Jonah Leff, who monitors Sudan for the Geneva-based Small Arms Survey, said it remained unclear what caused Wednesday's blast. Although the U.S. also maintains warplanes in the region, he said Israel was the likely culprit if it turned out to be an airstrike.

"I can't think of anyone other than Israel that would have conducted it," he said, noting the Iranian ties with Sudan, the past reports of Israeli airstrikes in Sudan and Israel's emerging alliance with South Sudan.

Israel has grown increasingly concerned about the arms flow to both Hezbollah and Hamas. Israel believes that both groups possess tens of thousands of rockets, anti-tank and anti-aircraft missiles and other advanced weapons.

These concerns have been illustrated by a pair of incidents in recent weeks. Earlier this month, Israel shot down an unmanned Iranian-made aircraft launched by Hezbollah. This week, Hamas fired dozens of rockets into southern Israel during a brief flare-up of violence.

Israeli officials believe many of these weapons follow a circuitous route that begins in the Iranian port of Bandar Abbas, stretch through Dubai and on to Sudan, before crossing Egypt's lawless Sinai desert and into Gaza through underground tunnels. The Israeli air force periodically targets these tunnels in an attempt to halt the flow of weapons.

A number of other operations over the years have also been attributed to Israel. In 2009, Sudan accused Israel of carrying out an airstrike on an arms convoy near the Red Sea in eastern Sudan.

The following year, Hamas accused Israel of assassinating a top militant in a Dubai hotel room. Israel never confirmed involvement, but claimed the militant, Mahmoud al-Mabhouh, had worked in Sudan and played a critical role in shipping advanced Iranian rockets to Gaza.

Israel possesses a sophisticated air force of U.S.-made F-15 and F-16 warplanes, and has a record of carrying out daring air raids over enemy skies. In 1981, Israel destroyed an unfinished nuclear reactor being built in Saddam Hussein's Iraq. In 2007, it destroyed what the U.S. has said was a nearly finished nuclear reactor in neighboring Syria.

In recent months, Israel has hinted that it is ready to use its air force against Iran as well. Israel believes Iran is pursuing nuclear weapons — a scenario that it considers a threat to its very existence. Iran says its nuclear program is for peaceful purposes only, but Israel and many Western countries dismiss this.

Israel has threatened to strike Iranian nuclear facilities if it concludes that international sanctions fail to stop the Iranians.

Some Israeli commentators said that if Israel had indeed carried out an airstrike that caused Wednesday's blast in Sudan, it might have been a dress rehearsal of sorts for an operation in Iran. Both countries are roughly 1,000 miles (1,600 kilometers) away from Israel, and an air operation would require careful planning and in-flight refueling.

But there are key differences as well. Iran has a far more advanced air-defense system than Sudan, and its nuclear facilities are scattered across the country in heavily fortified sites.

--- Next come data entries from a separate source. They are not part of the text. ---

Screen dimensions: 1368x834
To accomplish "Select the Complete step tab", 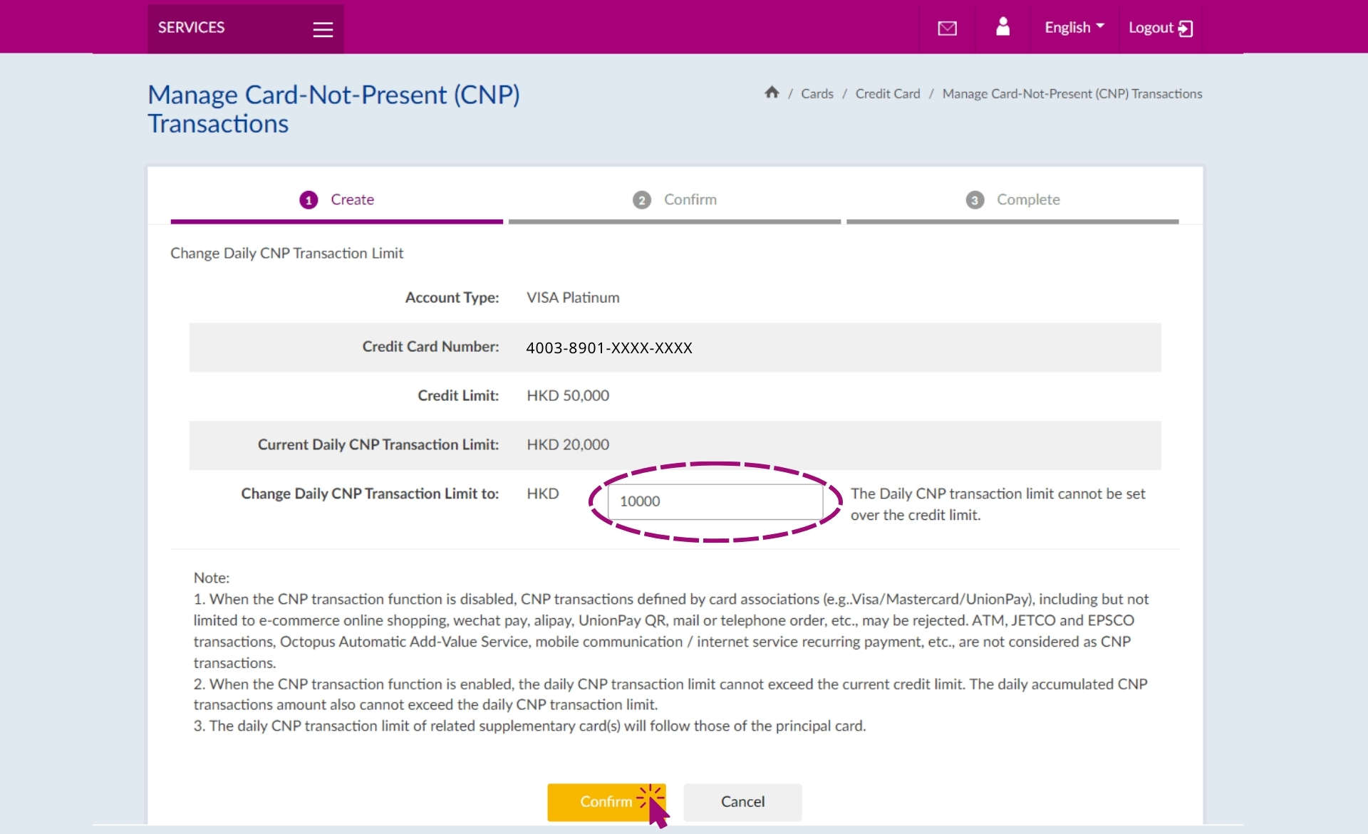I will coord(1012,200).
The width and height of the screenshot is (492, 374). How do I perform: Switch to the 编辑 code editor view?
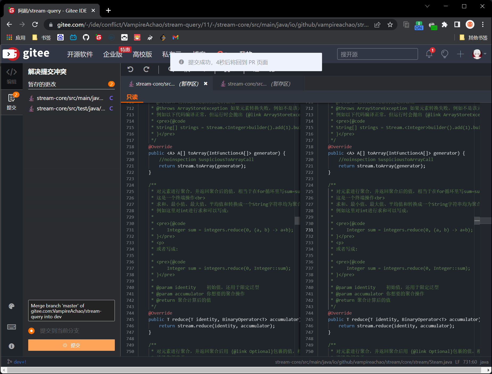[x=11, y=76]
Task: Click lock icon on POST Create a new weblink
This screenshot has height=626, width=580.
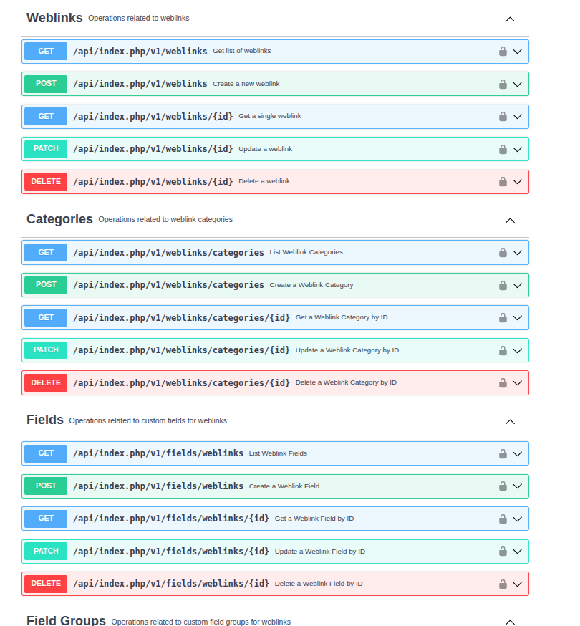Action: 503,84
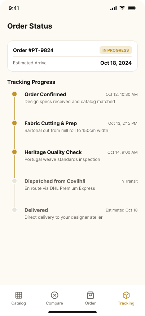
Task: Tap the Tracking box icon
Action: coord(126,295)
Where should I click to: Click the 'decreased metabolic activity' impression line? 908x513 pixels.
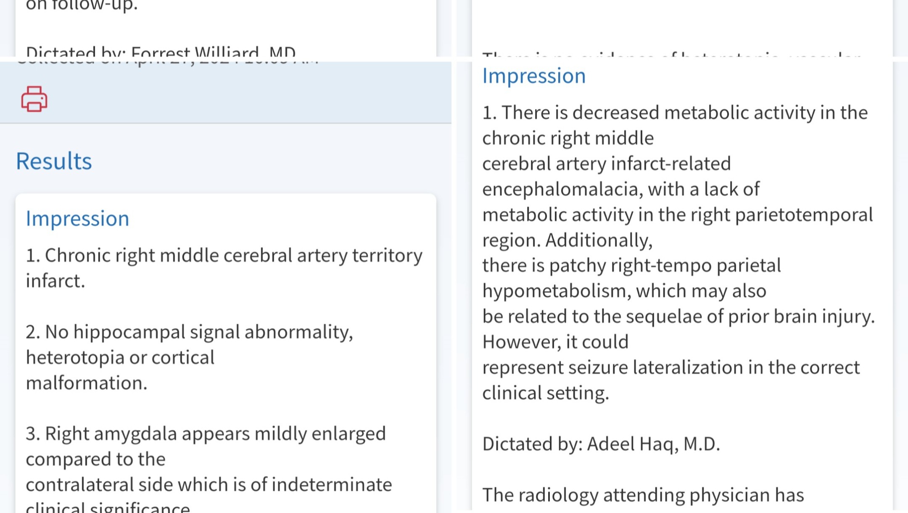pos(675,113)
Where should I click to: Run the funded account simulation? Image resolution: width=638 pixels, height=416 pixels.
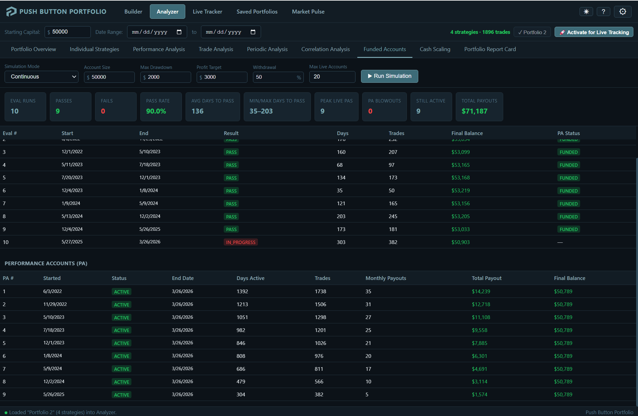389,76

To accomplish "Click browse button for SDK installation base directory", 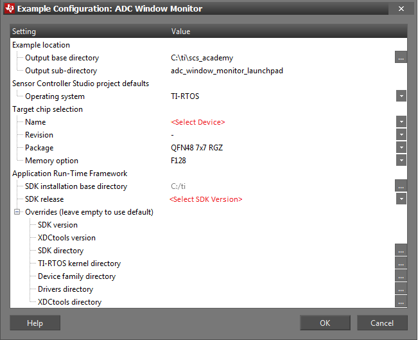I will coord(401,186).
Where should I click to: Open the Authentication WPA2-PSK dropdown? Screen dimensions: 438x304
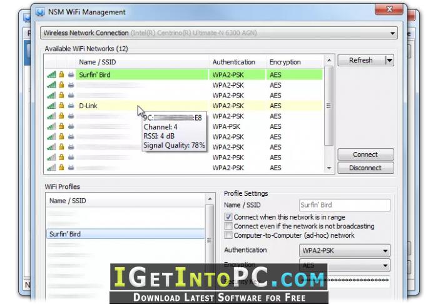344,251
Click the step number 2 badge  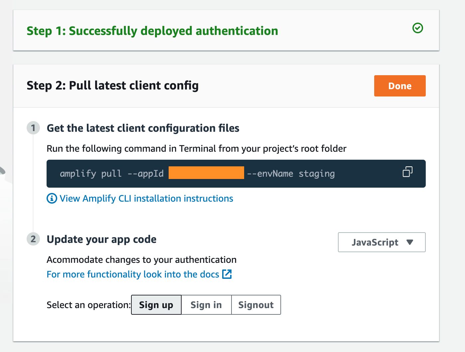[33, 239]
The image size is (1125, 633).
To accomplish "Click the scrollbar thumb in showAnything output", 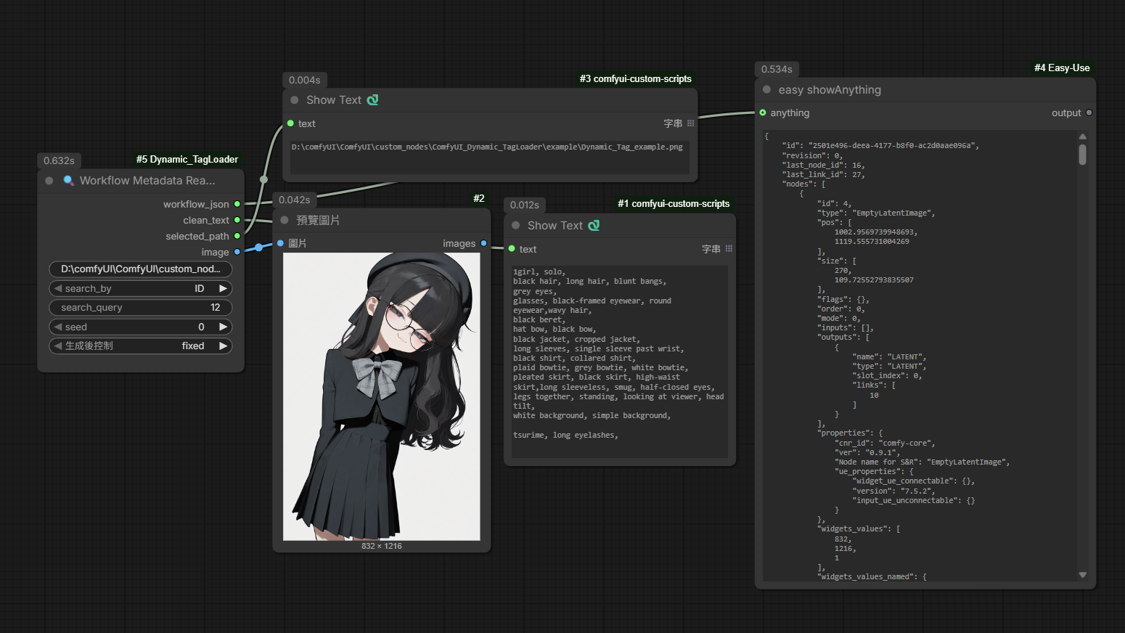I will coord(1082,155).
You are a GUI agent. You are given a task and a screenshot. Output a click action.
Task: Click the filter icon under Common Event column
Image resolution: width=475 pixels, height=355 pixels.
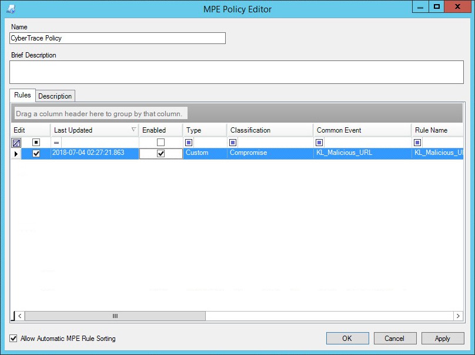coord(319,142)
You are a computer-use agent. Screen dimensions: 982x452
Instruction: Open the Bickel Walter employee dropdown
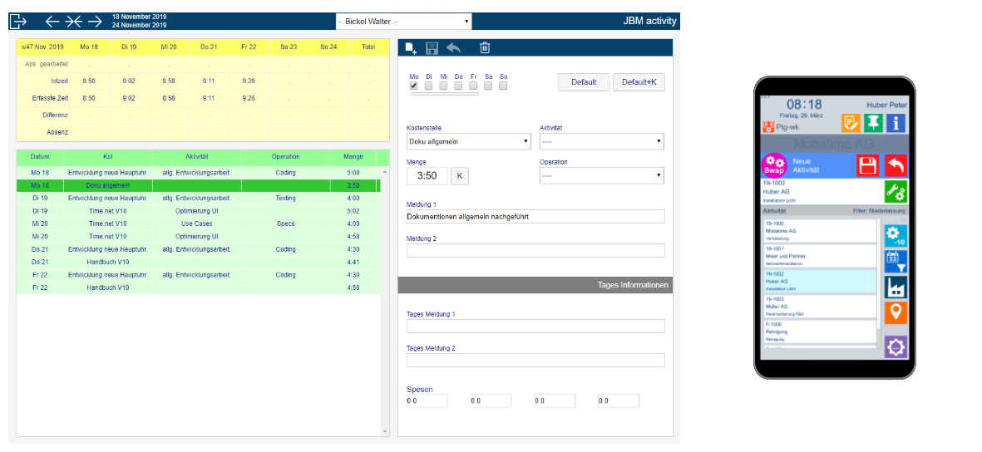(x=403, y=22)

"The Iranians ought to be worried by Israel's ability to deceive and achieve surprise at such a vast distance from home — if it was Israel that carried out the attack," wrote Alex Fishman, a military affairs commentator with the Yediot Ahronot daily. But, he noted, "a flight over Iran or to Iran is a more complicated effort."

Isaac Ben-Israel, a retired Israeli air force general and a former head of the Israeli space agency, said he had no idea what caused the explosion but that anyone with an advanced air force could pull it off.

He noted that Arab countries tend to blame Israel for any attack that takes place on their soil. In the case of the explosion in Sudan, he said Israel had no interest in confirming or denying its involvement.

"Even if it wasn't us," he said, "there's no damage in letting them think it was."